Alexandre Dumal - Entretien avec René Balme et Christian Goubert

Issu d’une famille corse exilée en Lorraine, Charles Maestracci travaille quelques années comme employé de bureau avant de vivre mille aventures. A 24 ans, il est condamné à quinze ans de réclusion criminelle pour attaque à main armée. Exclu du monde, il débute des études et se consacre à l’écriture. « Je voulais écrire, réfléchir, et puis chaque examen permettait d’avoir trois mois de remise de peine. Donc tous les ans, j’ai passé un diplôme .../... J’ai été libéré en licence, mais si j’avais pris perpette, j’aurais fini docteur ». Libéré en 1984, Dumal continue d’écrire parce qu’il considère « que c’est aussi une arme, bien plus efficace qu’un 38 spécial ».

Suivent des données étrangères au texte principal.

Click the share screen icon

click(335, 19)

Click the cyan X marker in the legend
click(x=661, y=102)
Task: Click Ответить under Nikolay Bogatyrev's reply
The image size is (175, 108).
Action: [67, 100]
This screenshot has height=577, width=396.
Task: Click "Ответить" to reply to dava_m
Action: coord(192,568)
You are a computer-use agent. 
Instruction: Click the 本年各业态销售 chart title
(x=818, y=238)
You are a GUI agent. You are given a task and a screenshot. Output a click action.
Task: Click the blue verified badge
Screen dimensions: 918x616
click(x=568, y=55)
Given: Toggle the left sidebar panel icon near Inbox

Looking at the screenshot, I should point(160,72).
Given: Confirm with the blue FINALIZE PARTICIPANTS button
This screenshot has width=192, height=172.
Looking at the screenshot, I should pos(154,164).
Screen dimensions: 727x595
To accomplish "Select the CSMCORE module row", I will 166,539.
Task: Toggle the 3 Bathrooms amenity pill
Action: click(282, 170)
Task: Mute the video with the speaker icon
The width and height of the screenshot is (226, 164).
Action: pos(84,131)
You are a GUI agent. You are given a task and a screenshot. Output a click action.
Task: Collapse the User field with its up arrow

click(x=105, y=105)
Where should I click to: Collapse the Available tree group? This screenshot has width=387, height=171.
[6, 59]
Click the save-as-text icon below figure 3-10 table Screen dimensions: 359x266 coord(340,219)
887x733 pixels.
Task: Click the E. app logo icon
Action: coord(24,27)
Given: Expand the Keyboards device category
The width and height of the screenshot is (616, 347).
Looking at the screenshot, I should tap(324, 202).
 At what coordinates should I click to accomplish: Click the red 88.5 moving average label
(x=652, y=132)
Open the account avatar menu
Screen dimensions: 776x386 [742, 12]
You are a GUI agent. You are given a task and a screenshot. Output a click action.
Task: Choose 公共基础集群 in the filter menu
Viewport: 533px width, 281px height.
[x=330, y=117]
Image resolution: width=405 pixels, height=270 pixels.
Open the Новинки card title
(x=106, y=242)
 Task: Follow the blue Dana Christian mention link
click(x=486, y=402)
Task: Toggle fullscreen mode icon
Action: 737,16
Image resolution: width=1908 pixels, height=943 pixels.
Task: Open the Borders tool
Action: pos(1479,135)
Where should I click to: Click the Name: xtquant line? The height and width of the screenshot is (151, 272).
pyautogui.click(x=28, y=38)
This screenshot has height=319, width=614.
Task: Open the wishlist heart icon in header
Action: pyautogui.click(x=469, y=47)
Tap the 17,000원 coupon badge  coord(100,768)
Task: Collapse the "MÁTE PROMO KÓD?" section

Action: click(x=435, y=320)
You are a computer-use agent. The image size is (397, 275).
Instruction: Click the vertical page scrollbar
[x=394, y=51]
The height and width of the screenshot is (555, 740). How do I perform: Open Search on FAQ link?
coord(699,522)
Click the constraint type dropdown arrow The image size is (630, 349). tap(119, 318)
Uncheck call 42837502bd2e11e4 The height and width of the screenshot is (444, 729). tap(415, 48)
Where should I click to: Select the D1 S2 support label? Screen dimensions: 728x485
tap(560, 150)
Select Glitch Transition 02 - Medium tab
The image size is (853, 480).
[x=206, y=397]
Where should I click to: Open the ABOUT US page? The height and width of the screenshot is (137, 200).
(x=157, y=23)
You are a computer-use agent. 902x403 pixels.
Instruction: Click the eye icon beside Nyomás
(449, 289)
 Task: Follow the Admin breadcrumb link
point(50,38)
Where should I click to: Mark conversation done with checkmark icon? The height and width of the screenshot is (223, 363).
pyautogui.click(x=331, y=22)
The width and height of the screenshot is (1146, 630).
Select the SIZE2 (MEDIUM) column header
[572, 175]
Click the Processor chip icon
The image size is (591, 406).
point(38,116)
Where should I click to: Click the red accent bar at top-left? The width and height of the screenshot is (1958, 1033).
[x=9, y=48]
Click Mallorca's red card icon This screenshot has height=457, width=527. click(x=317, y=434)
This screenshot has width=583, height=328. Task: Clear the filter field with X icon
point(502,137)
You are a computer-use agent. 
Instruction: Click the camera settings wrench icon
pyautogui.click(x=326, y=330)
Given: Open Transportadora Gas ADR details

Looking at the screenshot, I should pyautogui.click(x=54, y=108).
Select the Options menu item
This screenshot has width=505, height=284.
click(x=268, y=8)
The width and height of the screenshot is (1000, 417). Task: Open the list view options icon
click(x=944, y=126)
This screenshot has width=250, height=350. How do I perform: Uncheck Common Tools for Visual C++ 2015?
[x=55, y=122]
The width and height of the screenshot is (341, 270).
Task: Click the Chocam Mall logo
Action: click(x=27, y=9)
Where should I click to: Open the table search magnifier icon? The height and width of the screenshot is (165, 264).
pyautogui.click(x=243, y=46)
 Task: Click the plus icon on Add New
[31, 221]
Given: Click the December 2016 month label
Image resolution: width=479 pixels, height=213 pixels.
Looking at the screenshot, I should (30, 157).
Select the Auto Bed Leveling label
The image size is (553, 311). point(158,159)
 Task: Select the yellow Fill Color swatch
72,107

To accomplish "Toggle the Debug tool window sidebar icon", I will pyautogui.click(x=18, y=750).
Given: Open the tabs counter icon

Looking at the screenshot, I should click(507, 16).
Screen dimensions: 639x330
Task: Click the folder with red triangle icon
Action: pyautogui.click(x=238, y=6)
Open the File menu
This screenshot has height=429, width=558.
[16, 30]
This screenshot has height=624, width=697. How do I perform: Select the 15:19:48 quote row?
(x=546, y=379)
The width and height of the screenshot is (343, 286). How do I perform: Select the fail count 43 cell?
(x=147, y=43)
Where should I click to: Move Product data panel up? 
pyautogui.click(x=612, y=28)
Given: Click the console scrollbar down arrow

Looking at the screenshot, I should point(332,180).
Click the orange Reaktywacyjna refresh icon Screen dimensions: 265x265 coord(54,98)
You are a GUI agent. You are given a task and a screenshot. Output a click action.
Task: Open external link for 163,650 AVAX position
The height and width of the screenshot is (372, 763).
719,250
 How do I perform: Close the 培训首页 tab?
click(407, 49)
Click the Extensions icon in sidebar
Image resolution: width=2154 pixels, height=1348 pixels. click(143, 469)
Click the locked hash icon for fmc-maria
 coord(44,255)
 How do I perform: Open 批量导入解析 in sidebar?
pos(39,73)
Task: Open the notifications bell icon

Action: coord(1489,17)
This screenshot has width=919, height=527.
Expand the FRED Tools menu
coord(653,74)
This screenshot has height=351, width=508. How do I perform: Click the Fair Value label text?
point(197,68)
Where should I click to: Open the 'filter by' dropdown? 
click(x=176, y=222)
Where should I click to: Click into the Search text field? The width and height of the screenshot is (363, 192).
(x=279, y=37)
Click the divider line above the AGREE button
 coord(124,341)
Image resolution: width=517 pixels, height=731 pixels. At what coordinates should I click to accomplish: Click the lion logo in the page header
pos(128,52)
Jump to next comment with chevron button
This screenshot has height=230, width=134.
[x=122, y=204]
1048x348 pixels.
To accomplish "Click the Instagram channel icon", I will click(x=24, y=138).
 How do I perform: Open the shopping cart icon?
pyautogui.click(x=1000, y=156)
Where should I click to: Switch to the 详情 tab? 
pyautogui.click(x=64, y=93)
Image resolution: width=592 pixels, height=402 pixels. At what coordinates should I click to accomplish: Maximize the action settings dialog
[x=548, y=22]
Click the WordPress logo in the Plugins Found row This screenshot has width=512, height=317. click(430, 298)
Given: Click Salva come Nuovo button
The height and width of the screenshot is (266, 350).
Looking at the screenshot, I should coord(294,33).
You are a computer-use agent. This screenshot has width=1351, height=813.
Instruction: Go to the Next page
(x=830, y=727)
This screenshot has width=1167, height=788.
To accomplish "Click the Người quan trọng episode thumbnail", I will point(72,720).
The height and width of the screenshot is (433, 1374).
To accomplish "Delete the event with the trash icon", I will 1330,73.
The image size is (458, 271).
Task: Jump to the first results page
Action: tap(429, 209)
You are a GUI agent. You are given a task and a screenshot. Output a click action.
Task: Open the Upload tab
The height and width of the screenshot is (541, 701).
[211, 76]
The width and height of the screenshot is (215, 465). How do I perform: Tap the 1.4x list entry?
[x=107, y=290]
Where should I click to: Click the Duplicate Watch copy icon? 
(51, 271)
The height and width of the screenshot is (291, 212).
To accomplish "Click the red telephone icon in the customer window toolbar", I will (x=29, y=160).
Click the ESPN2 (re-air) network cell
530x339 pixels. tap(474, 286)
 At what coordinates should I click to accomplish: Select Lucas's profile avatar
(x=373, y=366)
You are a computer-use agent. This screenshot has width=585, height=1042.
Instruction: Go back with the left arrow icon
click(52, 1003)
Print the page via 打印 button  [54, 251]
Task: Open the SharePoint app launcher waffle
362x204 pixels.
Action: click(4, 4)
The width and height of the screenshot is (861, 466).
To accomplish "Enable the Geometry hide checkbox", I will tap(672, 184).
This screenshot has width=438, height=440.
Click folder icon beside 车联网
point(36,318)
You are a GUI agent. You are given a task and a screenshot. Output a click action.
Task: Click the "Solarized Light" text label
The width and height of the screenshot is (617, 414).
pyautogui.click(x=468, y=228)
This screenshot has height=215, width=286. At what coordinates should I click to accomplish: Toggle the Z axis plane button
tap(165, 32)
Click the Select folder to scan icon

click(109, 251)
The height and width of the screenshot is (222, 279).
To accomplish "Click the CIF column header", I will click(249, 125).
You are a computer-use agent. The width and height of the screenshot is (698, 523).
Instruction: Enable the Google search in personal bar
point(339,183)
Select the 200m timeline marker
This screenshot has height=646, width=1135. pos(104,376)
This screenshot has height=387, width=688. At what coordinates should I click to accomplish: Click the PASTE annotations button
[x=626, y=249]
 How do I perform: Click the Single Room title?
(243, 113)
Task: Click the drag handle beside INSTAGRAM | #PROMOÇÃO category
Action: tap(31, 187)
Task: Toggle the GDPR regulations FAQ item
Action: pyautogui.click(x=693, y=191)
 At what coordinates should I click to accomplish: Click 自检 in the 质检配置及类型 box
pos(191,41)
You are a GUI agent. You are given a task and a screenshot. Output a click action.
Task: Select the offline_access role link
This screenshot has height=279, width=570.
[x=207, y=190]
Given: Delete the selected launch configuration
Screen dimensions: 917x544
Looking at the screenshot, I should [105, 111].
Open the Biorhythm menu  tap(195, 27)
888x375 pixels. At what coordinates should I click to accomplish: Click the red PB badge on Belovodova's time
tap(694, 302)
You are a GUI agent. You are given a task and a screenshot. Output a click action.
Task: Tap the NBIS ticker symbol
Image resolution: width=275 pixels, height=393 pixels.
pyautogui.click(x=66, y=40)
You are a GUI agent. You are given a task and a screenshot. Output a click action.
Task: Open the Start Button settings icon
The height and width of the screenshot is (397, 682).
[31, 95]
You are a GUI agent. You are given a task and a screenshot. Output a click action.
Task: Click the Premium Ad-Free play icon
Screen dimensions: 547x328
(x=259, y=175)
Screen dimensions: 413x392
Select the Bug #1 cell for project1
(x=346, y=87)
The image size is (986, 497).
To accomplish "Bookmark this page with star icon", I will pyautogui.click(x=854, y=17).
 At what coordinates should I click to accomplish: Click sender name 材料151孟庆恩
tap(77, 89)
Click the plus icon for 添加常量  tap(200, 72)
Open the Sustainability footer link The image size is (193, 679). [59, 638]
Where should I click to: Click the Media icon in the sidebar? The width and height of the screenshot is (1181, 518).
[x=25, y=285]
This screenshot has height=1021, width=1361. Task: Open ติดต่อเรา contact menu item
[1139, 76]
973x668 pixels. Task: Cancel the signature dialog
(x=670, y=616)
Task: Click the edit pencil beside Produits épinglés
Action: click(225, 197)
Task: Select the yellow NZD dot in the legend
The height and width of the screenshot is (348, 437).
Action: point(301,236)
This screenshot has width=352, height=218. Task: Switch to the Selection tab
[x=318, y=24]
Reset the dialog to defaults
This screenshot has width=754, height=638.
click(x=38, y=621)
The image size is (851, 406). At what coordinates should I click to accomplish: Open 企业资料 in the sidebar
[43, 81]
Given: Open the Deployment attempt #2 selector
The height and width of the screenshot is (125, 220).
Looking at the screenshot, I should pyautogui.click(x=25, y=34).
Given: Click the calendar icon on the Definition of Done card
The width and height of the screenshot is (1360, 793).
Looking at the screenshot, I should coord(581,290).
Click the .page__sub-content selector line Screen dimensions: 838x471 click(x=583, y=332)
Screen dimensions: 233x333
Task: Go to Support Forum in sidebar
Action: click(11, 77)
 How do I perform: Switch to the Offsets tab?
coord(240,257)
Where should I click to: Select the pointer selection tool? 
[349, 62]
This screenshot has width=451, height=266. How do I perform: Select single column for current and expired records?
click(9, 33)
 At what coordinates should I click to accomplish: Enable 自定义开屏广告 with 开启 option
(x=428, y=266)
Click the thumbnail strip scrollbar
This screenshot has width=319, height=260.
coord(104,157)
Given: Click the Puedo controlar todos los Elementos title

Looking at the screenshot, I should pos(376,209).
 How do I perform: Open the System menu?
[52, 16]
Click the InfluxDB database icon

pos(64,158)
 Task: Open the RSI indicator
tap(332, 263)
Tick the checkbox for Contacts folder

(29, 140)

Publié par les éditions Grassatura, puis repris par les éditions Série Noire, son premier livre, Je m’appelle reviens est l’autobiographie romancée depuis son enfance jusqu’à sa libération de prison. On suit le narrateur du cachot au quartier de haute sécurité ou sur les plages mexicaines où il a réussi à partir un temps. Dumal ne cherche pas à émouvoir mais à témoigner. Ce n’est pas un mafieux, mais un rebelle. Sous son écriture fluide et ses fréquents jeux de mots, perce toujours l’ironie.